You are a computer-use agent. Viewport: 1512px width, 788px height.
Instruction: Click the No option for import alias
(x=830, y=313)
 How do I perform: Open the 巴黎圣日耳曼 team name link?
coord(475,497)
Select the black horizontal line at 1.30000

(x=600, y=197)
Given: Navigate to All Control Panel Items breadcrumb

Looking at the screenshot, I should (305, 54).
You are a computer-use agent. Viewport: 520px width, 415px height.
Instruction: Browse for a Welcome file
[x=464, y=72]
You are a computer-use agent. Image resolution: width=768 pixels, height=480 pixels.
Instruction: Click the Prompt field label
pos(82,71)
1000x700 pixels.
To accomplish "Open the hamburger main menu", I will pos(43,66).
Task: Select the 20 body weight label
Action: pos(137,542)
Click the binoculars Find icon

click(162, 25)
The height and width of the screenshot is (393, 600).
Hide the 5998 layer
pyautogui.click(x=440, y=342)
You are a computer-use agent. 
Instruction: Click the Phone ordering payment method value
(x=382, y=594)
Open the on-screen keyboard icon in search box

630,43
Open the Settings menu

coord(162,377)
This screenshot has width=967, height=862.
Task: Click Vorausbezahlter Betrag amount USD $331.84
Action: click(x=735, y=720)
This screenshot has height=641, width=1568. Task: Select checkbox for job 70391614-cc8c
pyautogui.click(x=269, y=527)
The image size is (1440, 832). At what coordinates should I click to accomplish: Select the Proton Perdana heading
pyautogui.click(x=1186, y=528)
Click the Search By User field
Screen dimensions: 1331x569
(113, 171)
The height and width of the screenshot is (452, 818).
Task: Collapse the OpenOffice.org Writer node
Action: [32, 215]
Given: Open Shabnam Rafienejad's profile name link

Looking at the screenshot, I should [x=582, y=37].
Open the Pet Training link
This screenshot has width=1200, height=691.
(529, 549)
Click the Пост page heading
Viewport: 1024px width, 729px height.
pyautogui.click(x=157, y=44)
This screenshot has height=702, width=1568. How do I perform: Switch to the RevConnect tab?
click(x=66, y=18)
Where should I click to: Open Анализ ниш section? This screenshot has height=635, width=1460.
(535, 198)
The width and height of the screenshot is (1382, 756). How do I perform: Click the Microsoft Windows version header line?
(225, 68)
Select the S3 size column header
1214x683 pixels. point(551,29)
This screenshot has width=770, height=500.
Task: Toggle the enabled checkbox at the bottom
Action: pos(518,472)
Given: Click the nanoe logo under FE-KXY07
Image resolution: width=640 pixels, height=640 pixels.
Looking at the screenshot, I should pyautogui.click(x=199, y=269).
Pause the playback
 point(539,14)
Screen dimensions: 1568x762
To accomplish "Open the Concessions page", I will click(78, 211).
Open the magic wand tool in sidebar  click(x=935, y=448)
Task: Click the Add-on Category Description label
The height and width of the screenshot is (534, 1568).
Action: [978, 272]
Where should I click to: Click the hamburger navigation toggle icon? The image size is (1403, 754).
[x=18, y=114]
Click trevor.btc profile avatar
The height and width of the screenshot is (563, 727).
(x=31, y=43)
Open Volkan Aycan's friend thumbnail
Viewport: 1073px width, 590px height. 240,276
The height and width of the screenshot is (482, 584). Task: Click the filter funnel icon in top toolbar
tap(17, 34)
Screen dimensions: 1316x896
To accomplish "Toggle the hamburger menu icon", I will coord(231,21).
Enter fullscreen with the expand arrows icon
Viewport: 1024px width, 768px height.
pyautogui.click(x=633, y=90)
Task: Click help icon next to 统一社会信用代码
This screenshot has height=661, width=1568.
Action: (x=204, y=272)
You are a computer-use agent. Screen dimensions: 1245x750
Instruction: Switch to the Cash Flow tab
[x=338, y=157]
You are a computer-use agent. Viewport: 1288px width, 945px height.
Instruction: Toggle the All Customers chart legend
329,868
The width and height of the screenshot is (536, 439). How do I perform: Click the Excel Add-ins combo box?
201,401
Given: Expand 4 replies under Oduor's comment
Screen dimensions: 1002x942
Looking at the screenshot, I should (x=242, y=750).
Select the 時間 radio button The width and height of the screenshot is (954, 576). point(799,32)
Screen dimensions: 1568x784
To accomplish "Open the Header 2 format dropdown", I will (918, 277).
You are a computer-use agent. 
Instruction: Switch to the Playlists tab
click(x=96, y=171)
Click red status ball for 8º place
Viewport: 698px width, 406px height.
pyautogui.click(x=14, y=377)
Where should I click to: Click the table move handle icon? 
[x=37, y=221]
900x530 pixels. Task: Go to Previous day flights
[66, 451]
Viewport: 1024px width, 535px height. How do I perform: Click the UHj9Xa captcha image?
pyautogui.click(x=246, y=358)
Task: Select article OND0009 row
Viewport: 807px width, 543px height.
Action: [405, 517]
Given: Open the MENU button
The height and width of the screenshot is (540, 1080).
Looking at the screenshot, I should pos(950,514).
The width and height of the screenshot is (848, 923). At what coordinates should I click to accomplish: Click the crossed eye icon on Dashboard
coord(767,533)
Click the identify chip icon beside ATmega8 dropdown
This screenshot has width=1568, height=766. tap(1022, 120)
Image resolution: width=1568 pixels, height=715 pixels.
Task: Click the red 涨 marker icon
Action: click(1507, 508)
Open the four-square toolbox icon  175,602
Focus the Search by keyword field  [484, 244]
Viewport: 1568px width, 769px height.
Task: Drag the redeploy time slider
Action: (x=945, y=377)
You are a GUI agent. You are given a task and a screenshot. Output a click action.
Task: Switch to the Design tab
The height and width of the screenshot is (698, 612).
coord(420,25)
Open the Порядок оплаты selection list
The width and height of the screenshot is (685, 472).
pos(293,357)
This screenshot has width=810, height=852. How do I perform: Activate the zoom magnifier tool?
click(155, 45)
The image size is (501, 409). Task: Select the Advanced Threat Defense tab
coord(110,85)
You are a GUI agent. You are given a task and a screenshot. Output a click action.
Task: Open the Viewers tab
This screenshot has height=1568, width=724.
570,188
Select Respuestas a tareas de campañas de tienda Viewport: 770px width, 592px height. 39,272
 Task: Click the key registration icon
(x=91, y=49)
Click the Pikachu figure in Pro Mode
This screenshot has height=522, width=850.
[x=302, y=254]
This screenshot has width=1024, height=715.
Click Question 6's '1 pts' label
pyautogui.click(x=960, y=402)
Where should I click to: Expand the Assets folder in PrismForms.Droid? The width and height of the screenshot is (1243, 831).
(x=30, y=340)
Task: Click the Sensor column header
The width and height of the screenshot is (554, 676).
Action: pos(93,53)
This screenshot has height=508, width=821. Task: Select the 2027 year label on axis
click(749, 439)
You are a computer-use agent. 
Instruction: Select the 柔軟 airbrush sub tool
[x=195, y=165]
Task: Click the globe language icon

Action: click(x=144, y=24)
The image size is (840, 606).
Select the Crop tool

◇ ◇ ◇ ◇ ◇ ◇ ◇

Task goal: Your response must consist of the entries, reproduced exactly.

Task output:
You are a computer-use agent. Viewport: 1512px width, 788px height.
Instruction: Click the No option for import alias
(x=830, y=313)
 How do I perform: Open the 巴黎圣日耳曼 team name link?
coord(475,497)
Select the black horizontal line at 1.30000

(x=600, y=197)
Given: Navigate to All Control Panel Items breadcrumb

Looking at the screenshot, I should (305, 54).
You are a computer-use agent. Viewport: 520px width, 415px height.
Instruction: Browse for a Welcome file
[x=464, y=72]
You are a computer-use agent. Image resolution: width=768 pixels, height=480 pixels.
Instruction: Click the Prompt field label
pos(82,71)
1000x700 pixels.
To accomplish "Open the hamburger main menu", I will pos(43,66).
Task: Select the 20 body weight label
Action: pos(137,542)
Click the binoculars Find icon

click(162, 25)
The height and width of the screenshot is (393, 600).
Hide the 5998 layer
pyautogui.click(x=440, y=342)
You are a computer-use agent. 
Instruction: Click the Phone ordering payment method value
(x=382, y=594)
Open the on-screen keyboard icon in search box

630,43
Open the Settings menu

coord(162,377)
This screenshot has width=967, height=862.
Task: Click Vorausbezahlter Betrag amount USD $331.84
Action: click(x=735, y=720)
This screenshot has height=641, width=1568. Task: Select checkbox for job 70391614-cc8c
pyautogui.click(x=269, y=527)
The image size is (1440, 832). At what coordinates should I click to accomplish: Select the Proton Perdana heading
pyautogui.click(x=1186, y=528)
Click the Search By User field
Screen dimensions: 1331x569
(113, 171)
The height and width of the screenshot is (452, 818).
Task: Collapse the OpenOffice.org Writer node
Action: [32, 215]
Given: Open Shabnam Rafienejad's profile name link

Looking at the screenshot, I should [x=582, y=37].
Open the Pet Training link
This screenshot has width=1200, height=691.
(529, 549)
Click the Пост page heading
Viewport: 1024px width, 729px height.
pyautogui.click(x=157, y=44)
This screenshot has height=702, width=1568. How do I perform: Switch to the RevConnect tab?
click(x=66, y=18)
Where should I click to: Open Анализ ниш section? This screenshot has height=635, width=1460.
(535, 198)
The width and height of the screenshot is (1382, 756). How do I perform: Click the Microsoft Windows version header line?
(225, 68)
Select the S3 size column header
1214x683 pixels. point(551,29)
This screenshot has width=770, height=500.
Task: Toggle the enabled checkbox at the bottom
Action: pos(518,472)
Given: Click the nanoe logo under FE-KXY07
Image resolution: width=640 pixels, height=640 pixels.
Looking at the screenshot, I should pyautogui.click(x=199, y=269).
Pause the playback
 point(539,14)
Screen dimensions: 1568x762
To accomplish "Open the Concessions page", I will click(78, 211).
Open the magic wand tool in sidebar  click(x=935, y=448)
Task: Click the Add-on Category Description label
The height and width of the screenshot is (534, 1568).
Action: [978, 272]
Where should I click to: Click the hamburger navigation toggle icon? The image size is (1403, 754).
[x=18, y=114]
Click trevor.btc profile avatar
The height and width of the screenshot is (563, 727).
(x=31, y=43)
Open Volkan Aycan's friend thumbnail
Viewport: 1073px width, 590px height. 240,276
The height and width of the screenshot is (482, 584). Task: Click the filter funnel icon in top toolbar
tap(17, 34)
Screen dimensions: 1316x896
To accomplish "Toggle the hamburger menu icon", I will coord(231,21).
Enter fullscreen with the expand arrows icon
Viewport: 1024px width, 768px height.
pyautogui.click(x=633, y=90)
Task: Click help icon next to 统一社会信用代码
This screenshot has height=661, width=1568.
Action: (x=204, y=272)
You are a computer-use agent. Screen dimensions: 1245x750
Instruction: Switch to the Cash Flow tab
[x=338, y=157]
You are a computer-use agent. Viewport: 1288px width, 945px height.
Instruction: Toggle the All Customers chart legend
329,868
The width and height of the screenshot is (536, 439). How do I perform: Click the Excel Add-ins combo box?
201,401
Given: Expand 4 replies under Oduor's comment
Screen dimensions: 1002x942
Looking at the screenshot, I should (x=242, y=750).
Select the 時間 radio button The width and height of the screenshot is (954, 576). point(799,32)
Screen dimensions: 1568x784
To accomplish "Open the Header 2 format dropdown", I will (918, 277).
You are a computer-use agent. 
Instruction: Switch to the Playlists tab
click(x=96, y=171)
Click red status ball for 8º place
Viewport: 698px width, 406px height.
pyautogui.click(x=14, y=377)
Where should I click to: Click the table move handle icon? 
[x=37, y=221]
900x530 pixels. Task: Go to Previous day flights
[66, 451]
Viewport: 1024px width, 535px height. How do I perform: Click the UHj9Xa captcha image?
pyautogui.click(x=246, y=358)
Task: Select article OND0009 row
Viewport: 807px width, 543px height.
Action: [405, 517]
Given: Open the MENU button
The height and width of the screenshot is (540, 1080).
Looking at the screenshot, I should pos(950,514).
The width and height of the screenshot is (848, 923). At what coordinates should I click to accomplish: Click the crossed eye icon on Dashboard
coord(767,533)
Click the identify chip icon beside ATmega8 dropdown
This screenshot has width=1568, height=766. tap(1022, 120)
Image resolution: width=1568 pixels, height=715 pixels.
Task: Click the red 涨 marker icon
Action: click(1507, 508)
Open the four-square toolbox icon  175,602
Focus the Search by keyword field  [484, 244]
Viewport: 1568px width, 769px height.
Task: Drag the redeploy time slider
Action: (x=945, y=377)
You are a GUI agent. You are given a task and a screenshot. Output a click action.
Task: Switch to the Design tab
The height and width of the screenshot is (698, 612).
coord(420,25)
Open the Порядок оплаты selection list
The width and height of the screenshot is (685, 472).
pos(293,357)
This screenshot has width=810, height=852. How do I perform: Activate the zoom magnifier tool?
click(155, 45)
The image size is (501, 409). Task: Select the Advanced Threat Defense tab
coord(110,85)
You are a GUI agent. You are given a task and a screenshot. Output a click action.
Task: Open the Viewers tab
This screenshot has height=1568, width=724.
570,188
Select Respuestas a tareas de campañas de tienda Viewport: 770px width, 592px height. 39,272
 Task: Click the key registration icon
(x=91, y=49)
Click the Pikachu figure in Pro Mode
This screenshot has height=522, width=850.
[x=302, y=254]
This screenshot has width=1024, height=715.
Click Question 6's '1 pts' label
pyautogui.click(x=960, y=402)
Where should I click to: Expand the Assets folder in PrismForms.Droid? The width and height of the screenshot is (1243, 831).
(x=30, y=340)
Task: Click the Sensor column header
The width and height of the screenshot is (554, 676).
Action: pos(93,53)
This screenshot has height=508, width=821. Task: Select the 2027 year label on axis
click(749, 439)
You are a computer-use agent. 
Instruction: Select the 柔軟 airbrush sub tool
[x=195, y=165]
Task: Click the globe language icon

Action: click(x=144, y=24)
The image size is (840, 606).
Select the Crop tool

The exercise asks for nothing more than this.